Le Massachusetts et la ville Fall River deviennent pour la grande majorité leurs choix de destination. Des membres des familles Bouffard, Lapointe et Lepage y font de courts séjours ou s’y installent à demeure.

« Pour les enfants de Joseph Imbeault, souligne Danielle Otis, l’aventure se poursuit plus à l’Ouest jusqu’au Michigan, où les industries forestière et minière se développent à partir du milieu du XIXe siècle. D’autres de nos concitoyens, éparpillés sur le territoire américain, laisseront une trace de leur passage dans les états du Montana, du Texas ou du Dakota du Nord.

Et bien que son histoire déborde les frontières américaines, comment passer sous silence le parcours exceptionnel du Matanais Joseph Lapierre qui traverse les États-Unis pour faire fortune dans les mines du Nicaragua. »
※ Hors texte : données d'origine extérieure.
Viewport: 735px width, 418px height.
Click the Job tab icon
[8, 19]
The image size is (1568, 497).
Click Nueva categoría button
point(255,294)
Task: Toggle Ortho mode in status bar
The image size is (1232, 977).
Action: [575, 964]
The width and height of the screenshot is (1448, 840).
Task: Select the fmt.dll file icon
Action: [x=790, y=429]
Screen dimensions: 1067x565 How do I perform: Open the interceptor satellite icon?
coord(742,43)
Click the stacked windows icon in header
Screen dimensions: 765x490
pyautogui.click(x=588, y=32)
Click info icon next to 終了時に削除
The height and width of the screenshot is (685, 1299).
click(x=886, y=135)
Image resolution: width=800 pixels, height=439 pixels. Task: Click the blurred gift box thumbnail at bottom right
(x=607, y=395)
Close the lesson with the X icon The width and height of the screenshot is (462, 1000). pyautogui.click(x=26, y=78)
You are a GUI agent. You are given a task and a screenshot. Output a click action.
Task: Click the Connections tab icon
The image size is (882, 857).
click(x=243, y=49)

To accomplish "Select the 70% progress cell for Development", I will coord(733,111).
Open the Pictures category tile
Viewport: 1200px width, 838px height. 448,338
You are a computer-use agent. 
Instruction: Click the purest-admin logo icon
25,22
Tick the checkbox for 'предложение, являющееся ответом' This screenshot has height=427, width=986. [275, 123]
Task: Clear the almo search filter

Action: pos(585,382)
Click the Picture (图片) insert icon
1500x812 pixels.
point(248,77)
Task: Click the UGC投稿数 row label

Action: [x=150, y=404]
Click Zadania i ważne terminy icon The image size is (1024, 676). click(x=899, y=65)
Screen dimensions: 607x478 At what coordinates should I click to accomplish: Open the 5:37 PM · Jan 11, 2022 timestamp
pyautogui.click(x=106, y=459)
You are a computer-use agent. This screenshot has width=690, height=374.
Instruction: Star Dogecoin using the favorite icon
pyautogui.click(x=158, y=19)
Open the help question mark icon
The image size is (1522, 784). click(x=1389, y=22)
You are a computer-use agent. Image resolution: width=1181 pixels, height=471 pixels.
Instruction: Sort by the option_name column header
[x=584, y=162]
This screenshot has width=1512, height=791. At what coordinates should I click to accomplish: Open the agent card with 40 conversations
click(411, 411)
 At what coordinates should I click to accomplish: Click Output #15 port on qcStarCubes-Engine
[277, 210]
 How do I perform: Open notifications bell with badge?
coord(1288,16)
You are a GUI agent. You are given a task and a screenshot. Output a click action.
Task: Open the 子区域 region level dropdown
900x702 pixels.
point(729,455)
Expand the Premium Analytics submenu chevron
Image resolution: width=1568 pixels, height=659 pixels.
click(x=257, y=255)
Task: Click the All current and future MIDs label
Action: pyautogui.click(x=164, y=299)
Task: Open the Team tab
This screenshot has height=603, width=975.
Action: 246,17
Célébration de l’audace et de l’esprit d’aventure de ces ancêtres

Selon elle, l’exposition célèbre l’audace et l’esprit d’aventure de ces ancêtres, le désir d’améliorer leurs conditions de vie et leurs capacités d’adaptation à un milieu étranger facilité par la présence sur place d’un réseau d’entraide familial.

C’est aussi un refus du fatalisme face à la pauvreté et, dans une certaine mesure, un premier mouvement d’indépendance face au clergé qui les condamnait du haut de la chaire. Une prise de distance bien illustrée par ces propos d’une exilée : « Y’a rien de mal à vouloir gagner sa vie ».

Des réactions des deux côtés de la frontière

« L’importance de cet exode a inévitablement provoqué des réactions des deux côtés de la frontière, rappelle Danielle Otis. Au Québec, les élites civiles et religieuses ont d’abord mené une campagne de dénigrement à l’endroit des exilés pour ensuite les qualifier de quasi-missionnaires répandant les valeurs religieuses et canadiennes-françaises en territoire américain.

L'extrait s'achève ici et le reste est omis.